▶ [Excerpted text]
Skip to content

Latest commit

 

History

History
228 lines (156 loc) · 5.07 KB

File metadata and controls

228 lines (156 loc) · 5.07 KB

 

Mini-Coding-Agent

This folder contains a small standalone coding agent:

  • code: mini_coding_agent.py
  • CLI: mini-coding-agent

It is a minimal local agent loop with:

  • workspace snapshot collection
  • stable prompt plus turn state
  • structured tools
  • approval handling for risky tools
  • transcript and memory persistence
  • bounded delegation

The model backend is currently based on Ollama.


Stay tuned for a more detailed tutorial to be linked here

 

Requirements

You need:

  • Python 3.10+
  • Ollama installed
  • an Ollama model pulled locally

Optional:

  • uv for environment management and the mini-coding-agent CLI entry point

This project has no Python runtime dependency beyond the standard library, so you can run it directly with python mini_coding_agent.py if you do not want to use uv.

 

Install Ollama

Install Ollama on your machine so the ollama command is available in your shell.

Official installation link: ollama.com/download

Then verify:

ollama --help

Start the server:

ollama serve

In another terminal, pull a model. Example:

ollama pull qwen3.5:4b

Qwen 3.5 model library:

The default in this project is qwen3.5:4b. If you have sufficient memory, it is worth trying a larger model such as qwen3.5:9b or another larger Qwen 3.5 variant. The agent just sends prompts to Ollama's /api/generate endpoint.

 

Project Setup

Clone the repo or your fork and change into it:

git clone https://github.com/rasbt/mini-coding-agent.git
cd mini-coding-agent

If you forked it first, use your fork URL instead:

git clone https://github.com/<your-github-user>/mini-coding-agent.git
cd mini-coding-agent

 

Basic Usage

Start the agent:

cd mini-coding-agent
uv run mini-coding-agent

Without uv, run the script directly:

cd mini-coding-agent
python mini_coding_agent.py

By default it uses:

  • model: qwen3.5:4b
  • approval: ask

For a concrete usage example, see EXAMPLE.md.

 

Approval Modes

Risky tools such as shell commands and file writes are gated by approval.

  • --approval ask prompts before risky actions (default and recommended)
  • --approval auto allows risky actions automatically (convenient but riskier)

▶ [Short problem A] Summarize the mini coding agent README in two sentences.
▶ [Short problem B] According to the mini coding agent README, which Ollama endpoint does the agent send prompts to?
▶ [Short problem C] Carry on the mini coding agent README from its last line.
The entries that come next were taken from a separate source.

▶ [Record set]
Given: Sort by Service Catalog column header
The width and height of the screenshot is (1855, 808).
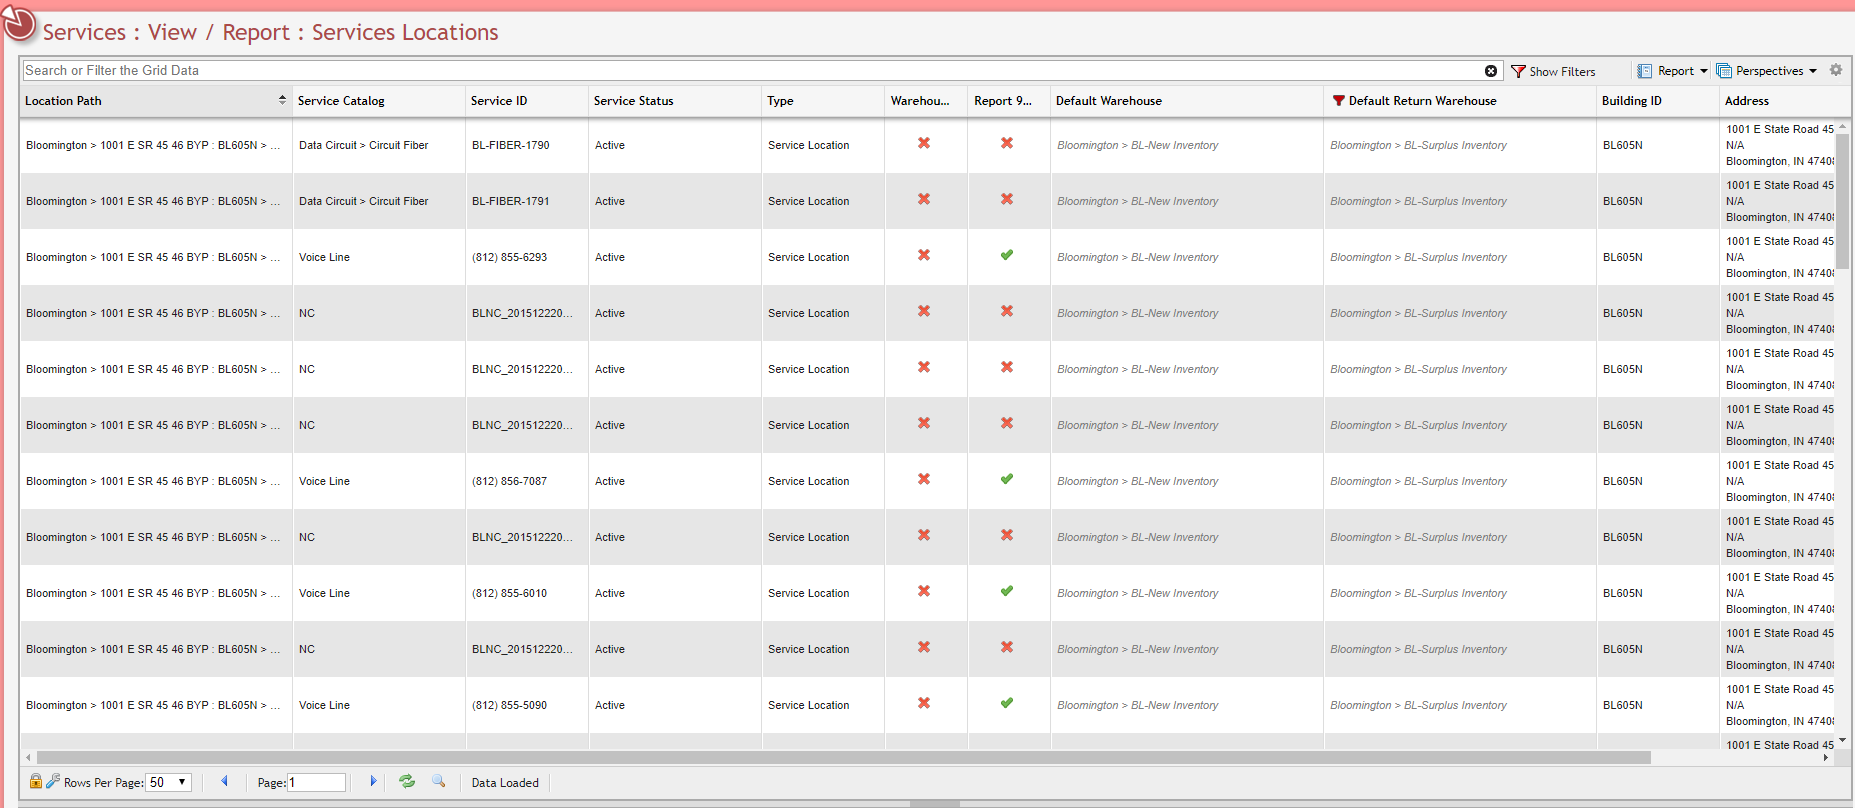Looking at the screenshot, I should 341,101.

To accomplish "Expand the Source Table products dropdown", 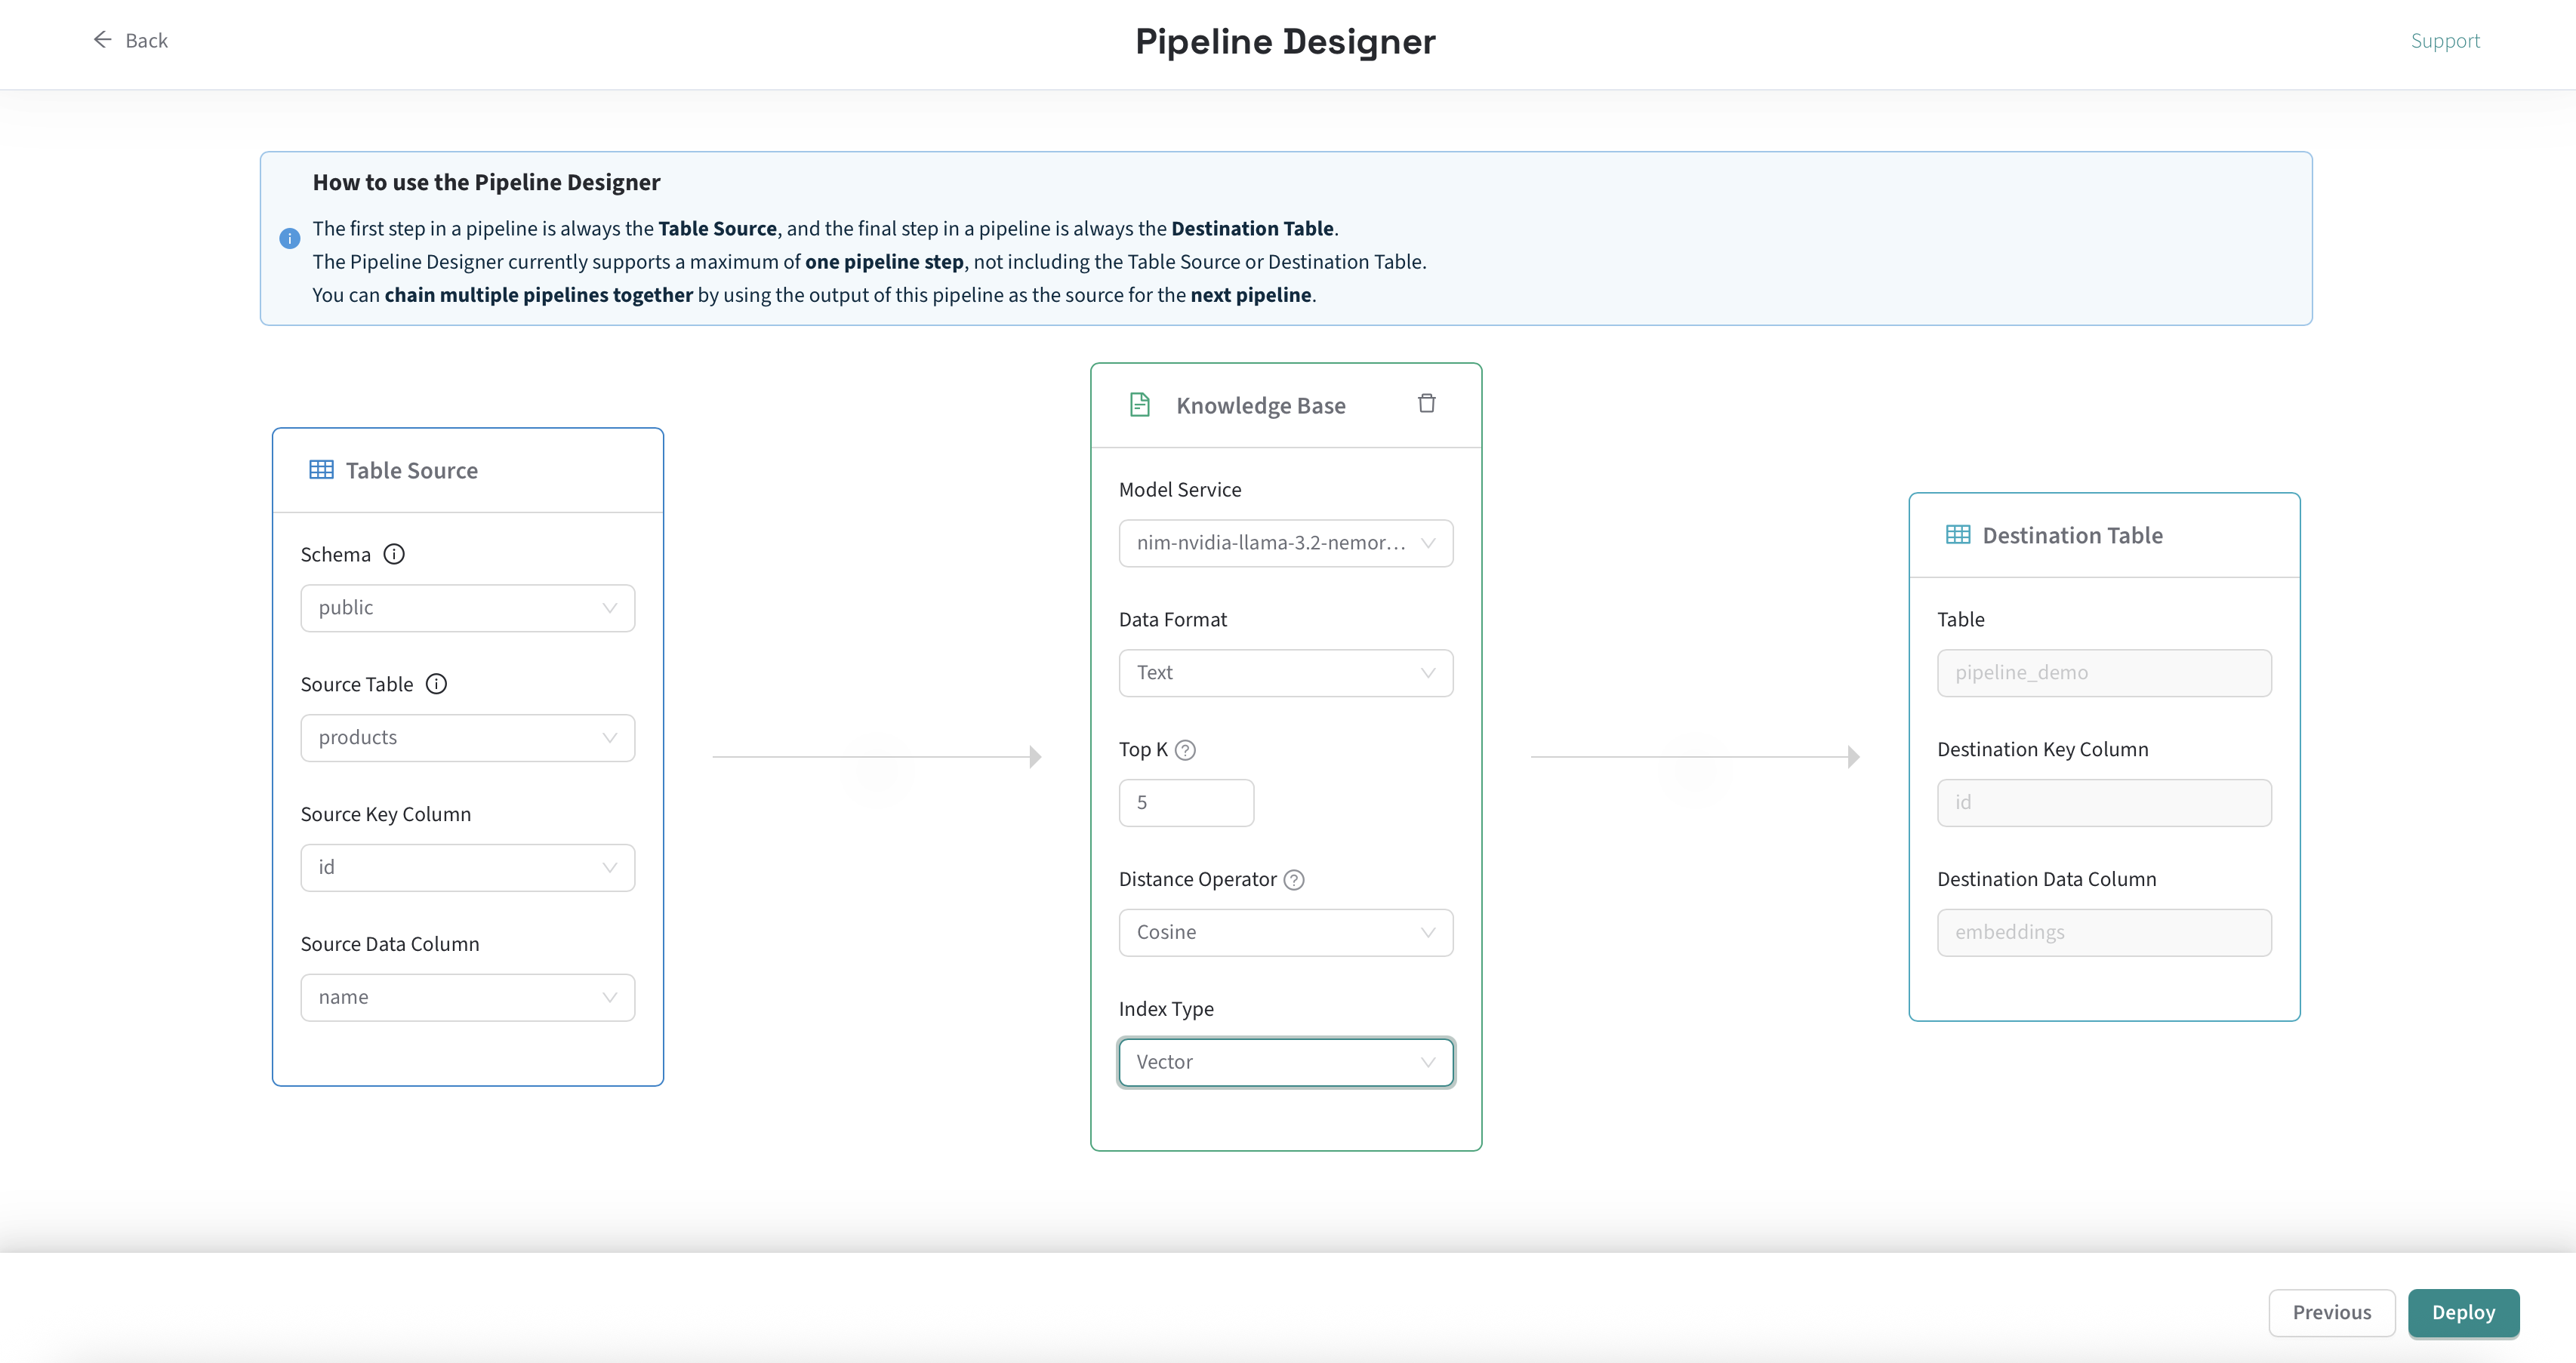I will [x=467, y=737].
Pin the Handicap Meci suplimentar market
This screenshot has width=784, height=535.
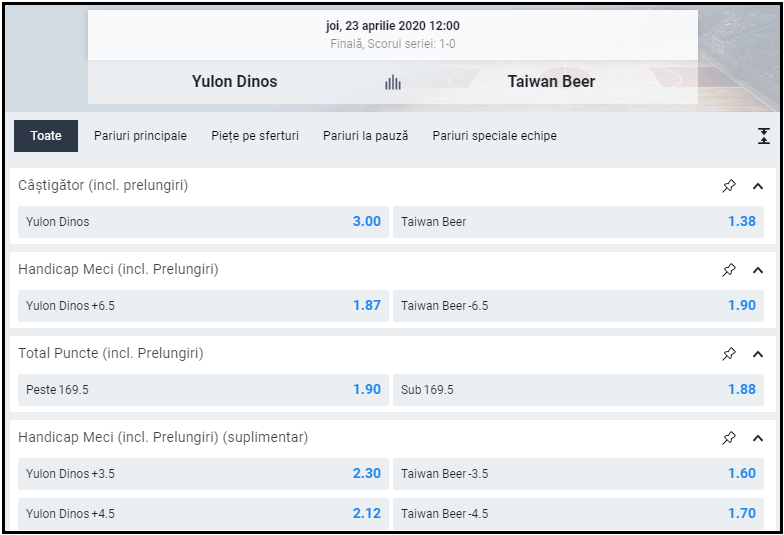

▶ [Exercise result A] Mini-Coding-Agent is a small standalone local coding agent with structured tools, approval handling for risky tools, transcript and memory persistence, and bounded delegation, and its model backend is currently based on Ollama. It requires Python 3.10+, Ollama, and a locally pulled model, uses qwen3.5:4b and ask approval by default, and can be started with uv or run directly with python mini_coding_agent.py.

▶ [Exercise result B] /api/generate

▶ [Exercise result C]
  • --approval never denies risky actions

Example:

uv run mini-coding-agent --approval auto

 

Resume Sessions

The agent saves sessions under the target workspace root in:

.mini-coding-agent/sessions/

Resume the latest session:

uv run mini-coding-agent --resume latest

Resume a specific session:

uv run mini-coding-agent --resume 20260401-144025-2dd0aa

 

Interactive Commands

Inside the REPL, slash commands are handled directly by the agent instead of being sent to the model as a normal task.

  • /help shows the list of available interactive commands
  • /memory prints the distilled session memory, including the current task, tracked files, and notes
  • /session prints the path to the current saved session JSON file
  • /reset clears the current session history and distilled memory but keeps you in the REPL
  • /exit exits the interactive session
  • /quit exits the interactive session; alias for /exit

 

Main CLI Flags

uv run mini-coding-agent --help

Without uv:

python mini_coding_agent.py --help

CLI flags are passed before the agent starts. Use them to choose the workspace, model connection, resume behavior, approval mode, and generation limits.

Important flags:

  • --cwd sets the workspace directory the agent should inspect and modify; default: .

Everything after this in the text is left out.